Simplify analytics on Amazon Redshift using PIVOT and UNPIVOT

Amazon Redshift is a fast, fully managed cloud data warehouse that makes it simple and cost-effective to analyze all your data using standard SQL and your existing business intelligence (BI) tools.

Many customers look to build their data warehouse on Amazon Redshift, and they have many requirements where they want to convert data from row level to column level and vice versa. Amazon Redshift now natively supports PIVOT and UNPIVOT SQL operators with built-in optimizations that you can use for data modeling, data analysis, and data presentation. You can apply PIVOT and UNPIVOT to tables, sub-queries, and common table expressions (CTEs). PIVOT supports the COUNT, SUM, MIN, MAX, and AVG aggregate functions.

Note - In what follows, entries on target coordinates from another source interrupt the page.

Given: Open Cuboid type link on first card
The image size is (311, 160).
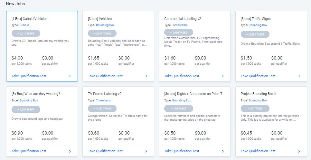Looking at the screenshot, I should [24, 25].
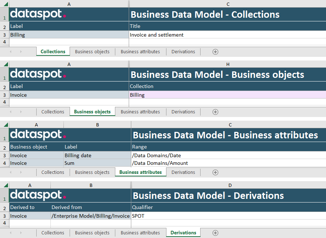The image size is (326, 238).
Task: Select the column D header
Action: (x=230, y=185)
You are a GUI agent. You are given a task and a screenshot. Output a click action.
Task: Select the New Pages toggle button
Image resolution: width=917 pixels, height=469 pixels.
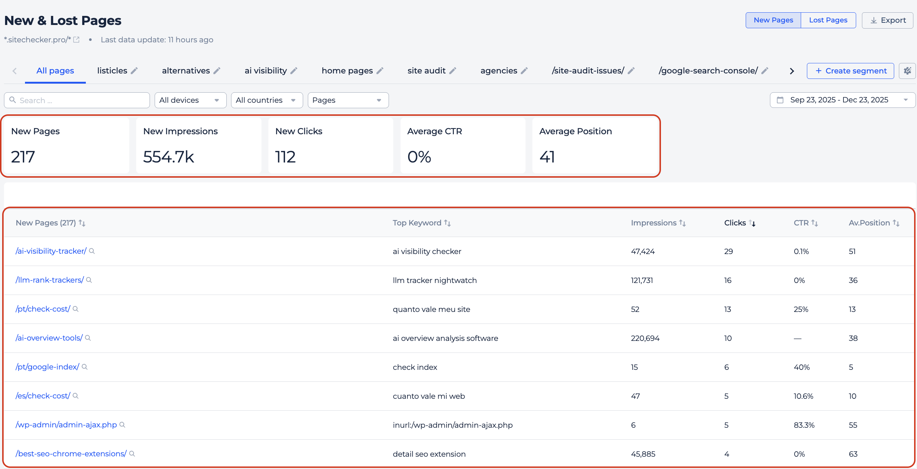click(773, 20)
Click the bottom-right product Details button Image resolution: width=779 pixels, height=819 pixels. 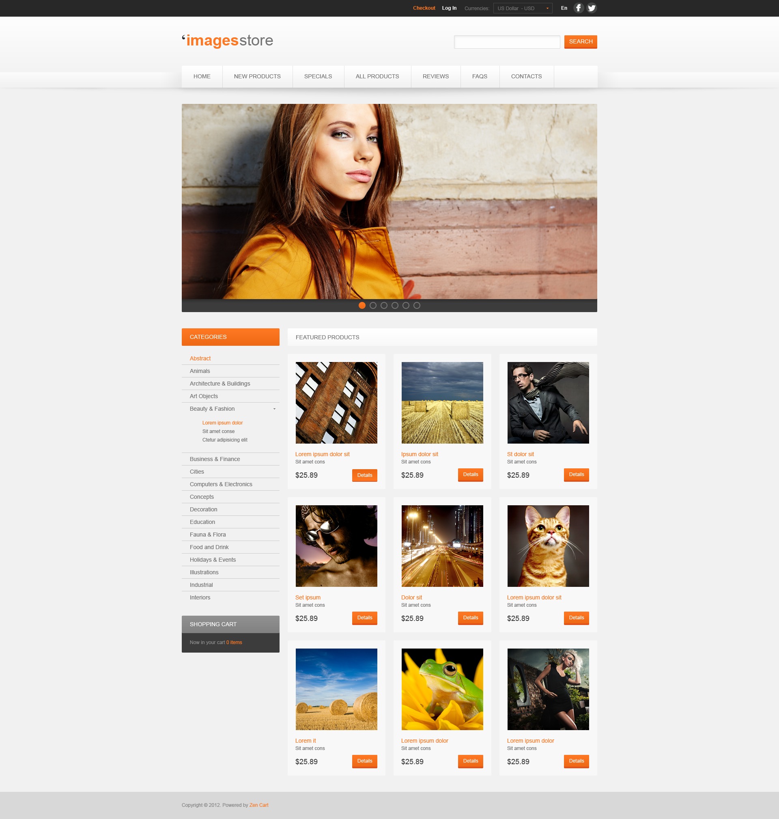point(575,761)
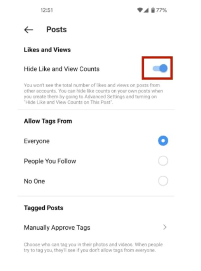Tap the battery icon in status bar
The width and height of the screenshot is (201, 271).
click(x=153, y=10)
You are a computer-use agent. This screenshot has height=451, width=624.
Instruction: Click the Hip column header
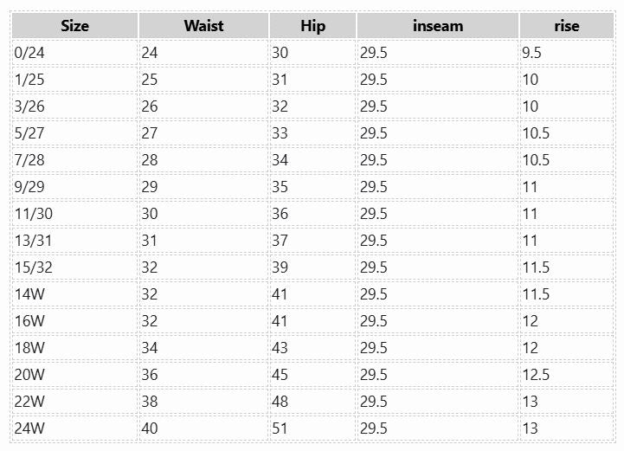[312, 26]
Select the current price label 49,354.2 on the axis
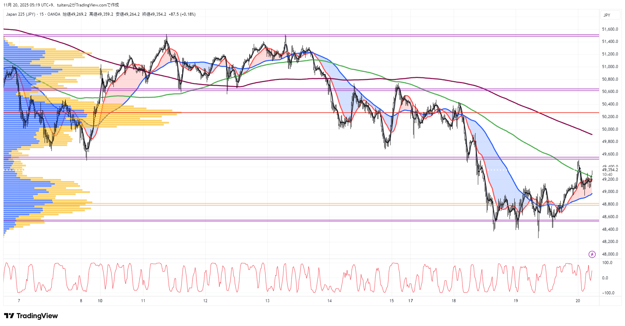Image resolution: width=625 pixels, height=326 pixels. click(610, 170)
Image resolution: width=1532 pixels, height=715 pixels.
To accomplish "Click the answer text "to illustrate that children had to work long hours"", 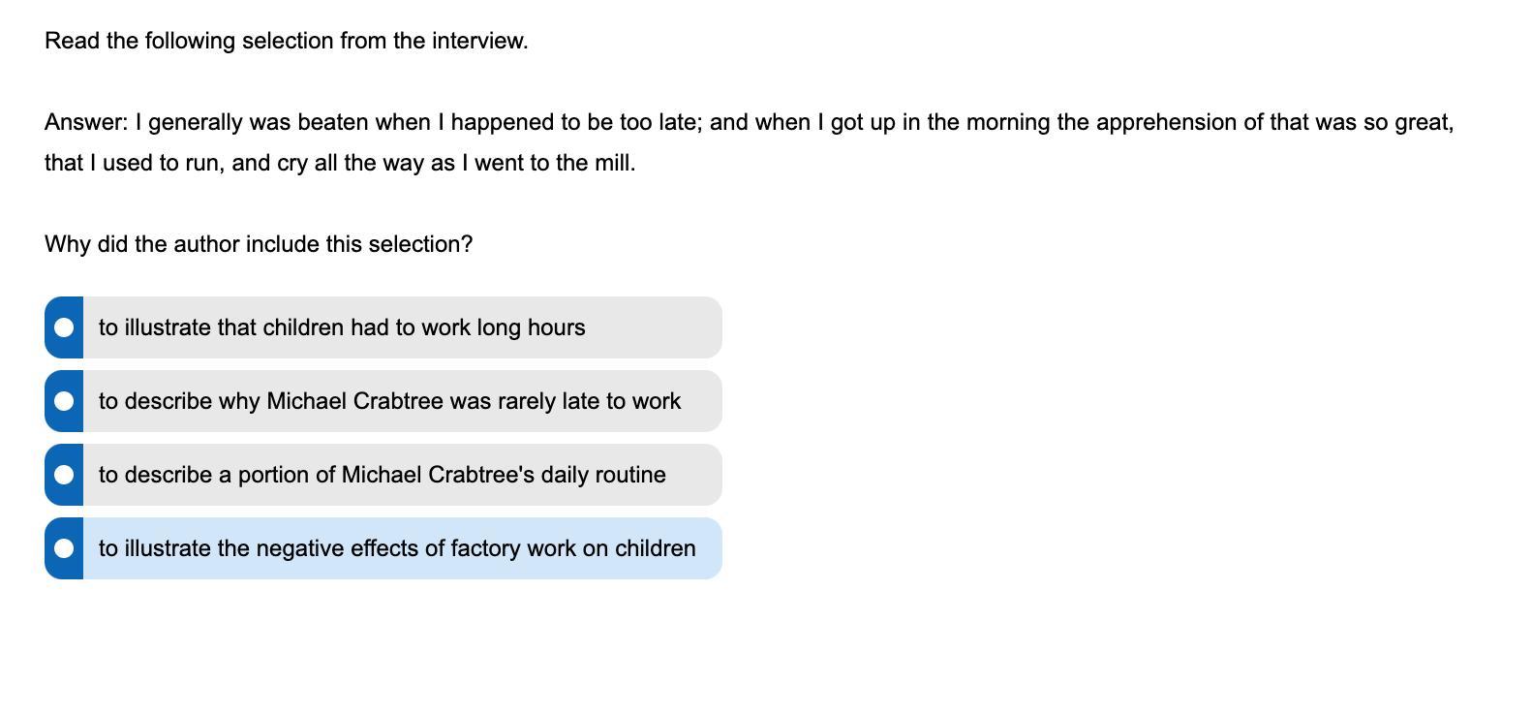I will (342, 327).
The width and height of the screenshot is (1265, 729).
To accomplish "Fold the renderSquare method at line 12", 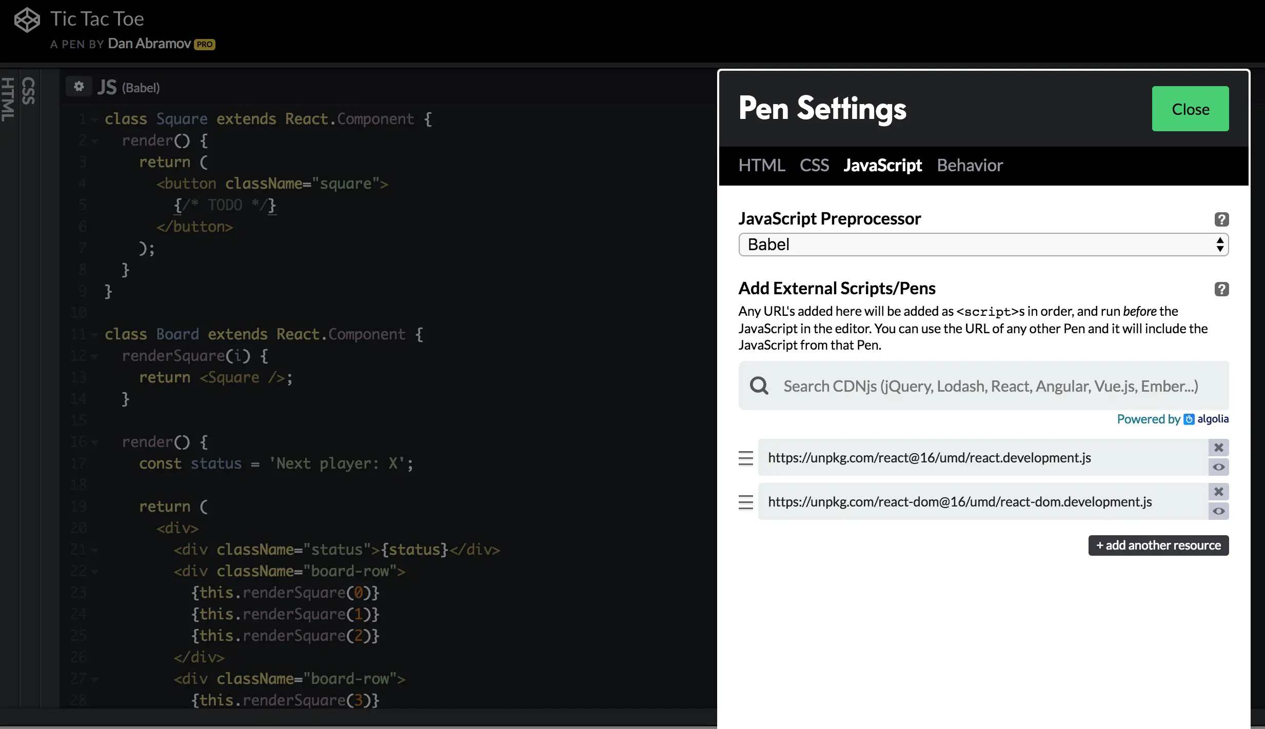I will 94,356.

You can use PIVOT tables as a statistics tool that summarizes and reorganizes selected columns and rows of data from a dataset. The following are a few scenarios where this can be useful:

Group the values by at least one column
Convert the unique values of a selected column into new column names
Use in combination with aggregate functions to derive complex reports
Filter specific values in rows and convert them into columns or vice versa
Use these operators to generate a multidimensional reporting

In this post, we discuss the benefits of PIVOT and UNPIVOT, and how you can use them to simplify your analytics in Amazon Redshift.

PIVOT overview

The following code illustrates the PIVOT syntax:

SELECT … 
FROM  
    (<get_source_data>)   
    AS <alias_source_query>  
PIVOT  
(  
    <agg_func>(<agg_col>)  
FOR   
[<pivot_col>]   
    IN ( [pivot_value_first], [pivot_value_second],  
    ... [pivot_value_last])  
) AS <alias_pivot>
<optional ORDER BY clause>;

The syntax contains the following parameters:

<get_source_data> – The SELECT query that gets the data from the source table
<alias_source_query> – The alias for the source query that gets the data
<agg_func> – The aggregate function to apply
<agg_col> – The column to aggregate
<pivot_col> – The column whose value is pivoted
<pivot_value_n> – A list of pivot column values separated by commas
<alias_pivot> – The alias for the pivot table
<optional ORDER BY clause> – An optional parameter to apply an ORDER BY clause on the result set

The following diagram illustrates how PIVOT works.

PIVOT instead of CASE statements

Let’s look at an example of analyzing data from a different perspective than how it’s stored in the table. In the following example, book sales data is stored by year for each book. We want to look at the book_sales dataset by year and analyze if there were any books sold or not, and if sold, how many books were sold for each title. The following screenshot shows our query.

The following screenshot shows our output.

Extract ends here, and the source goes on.